Und zwar habe ich für meinen Sohn einen gebrauchten Gaming PC geholt.
Da ich allerdings seit Jahren aus dem Thema "Eigenbau/Hardware" raus bin und auch noch nie eine WaKü
hatte (egal in welcher Form) hätte ich da mal ein paar Fragen.

Ich wollte die Kiste ansich mal Reinigen bzw. vom Staub befreien sowie Wärmeleitpaste etc. erneuern.
Dabei ist mir aufgefallen das die ML240R RGB oben im Gehäuse "Deckel" (Cooler Master H500P) eingebaut wurde und die
beiden Lüfter innen liegen. Ähnlich wie hier zu sehen ist: 
https://extreme.pcgameshardware.de/attachment.php?attachmentid=1010859&d=1538039710
Laut Beschreibung soll das ja Anscheinend so richtig sein nur Frage ich mich gerade
ob es nicht Sinnvoller ist wenn sie außerhalb, also im "Deckel oben" sind????
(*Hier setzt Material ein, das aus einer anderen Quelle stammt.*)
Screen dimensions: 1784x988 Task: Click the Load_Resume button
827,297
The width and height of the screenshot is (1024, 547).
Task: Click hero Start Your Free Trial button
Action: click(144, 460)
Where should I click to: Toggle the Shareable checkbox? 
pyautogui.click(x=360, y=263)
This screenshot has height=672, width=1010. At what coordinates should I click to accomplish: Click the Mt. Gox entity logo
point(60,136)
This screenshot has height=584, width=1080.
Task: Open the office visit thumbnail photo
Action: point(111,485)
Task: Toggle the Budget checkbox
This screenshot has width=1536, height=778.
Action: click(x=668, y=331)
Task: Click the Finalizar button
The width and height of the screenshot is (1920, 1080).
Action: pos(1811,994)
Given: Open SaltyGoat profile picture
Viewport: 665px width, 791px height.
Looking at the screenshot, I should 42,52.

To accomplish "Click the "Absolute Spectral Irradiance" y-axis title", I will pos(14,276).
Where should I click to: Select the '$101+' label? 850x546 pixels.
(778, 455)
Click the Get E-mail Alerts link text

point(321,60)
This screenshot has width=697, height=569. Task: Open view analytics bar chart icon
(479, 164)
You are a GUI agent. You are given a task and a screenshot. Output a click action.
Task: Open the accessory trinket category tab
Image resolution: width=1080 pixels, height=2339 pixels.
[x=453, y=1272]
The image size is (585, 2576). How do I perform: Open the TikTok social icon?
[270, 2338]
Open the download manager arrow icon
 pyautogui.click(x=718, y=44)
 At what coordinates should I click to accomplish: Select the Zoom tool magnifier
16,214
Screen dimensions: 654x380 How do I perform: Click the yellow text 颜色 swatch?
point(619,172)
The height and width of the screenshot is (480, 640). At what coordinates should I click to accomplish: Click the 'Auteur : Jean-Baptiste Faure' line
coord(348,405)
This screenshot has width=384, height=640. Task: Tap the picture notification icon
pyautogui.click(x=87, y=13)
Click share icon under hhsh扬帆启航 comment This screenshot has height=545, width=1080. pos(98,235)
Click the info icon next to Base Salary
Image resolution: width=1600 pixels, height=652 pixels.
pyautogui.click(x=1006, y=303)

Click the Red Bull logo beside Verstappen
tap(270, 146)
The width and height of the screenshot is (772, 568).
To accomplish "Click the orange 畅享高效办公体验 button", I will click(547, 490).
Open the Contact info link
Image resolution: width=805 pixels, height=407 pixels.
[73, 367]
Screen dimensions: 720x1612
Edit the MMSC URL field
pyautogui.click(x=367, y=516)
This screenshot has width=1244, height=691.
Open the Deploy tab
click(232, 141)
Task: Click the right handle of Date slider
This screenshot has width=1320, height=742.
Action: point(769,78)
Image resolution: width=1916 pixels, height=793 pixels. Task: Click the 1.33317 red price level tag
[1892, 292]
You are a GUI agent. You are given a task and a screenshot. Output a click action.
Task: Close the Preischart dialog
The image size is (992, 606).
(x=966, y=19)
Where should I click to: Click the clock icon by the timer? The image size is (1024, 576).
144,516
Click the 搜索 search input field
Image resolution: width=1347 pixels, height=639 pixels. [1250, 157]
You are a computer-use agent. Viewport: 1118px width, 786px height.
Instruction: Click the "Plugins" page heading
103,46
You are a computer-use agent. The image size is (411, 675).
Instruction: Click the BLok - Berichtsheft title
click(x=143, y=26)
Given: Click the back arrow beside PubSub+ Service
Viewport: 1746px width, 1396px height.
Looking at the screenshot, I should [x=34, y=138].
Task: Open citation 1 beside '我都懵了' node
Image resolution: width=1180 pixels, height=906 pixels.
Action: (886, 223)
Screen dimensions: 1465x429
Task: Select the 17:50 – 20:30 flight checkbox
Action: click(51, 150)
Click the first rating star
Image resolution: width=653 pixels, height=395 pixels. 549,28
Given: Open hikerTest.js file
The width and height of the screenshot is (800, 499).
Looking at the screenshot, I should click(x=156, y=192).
Ich habe zwar nicht auf die "Luftstrom richtung" geachtet aber entweder ziehen sie kalte Luft durch den Radiator an
und "blasen" dabei Staub usw. ins Gehäuse oder sie ziehen die warme Luft aus dem Inneren durch den Radiator
was wohl keine Kühlverbesserung für die CPU sein dürfte....  Oder sehe ich das Falsch?
Wäre es daher nicht Sinnvoller die Lüfter auf der anderen Seite anzubringen?

Außerdem gibt es hin und wieder Unterschiede bei der Lüftermontage daher die Frage ob so wie hier:
https://extreme.pcgameshardware.de/...17_cooler_master_masterliquid_ml240r_argb.jpg dann die richtige Variante zu sehen ist?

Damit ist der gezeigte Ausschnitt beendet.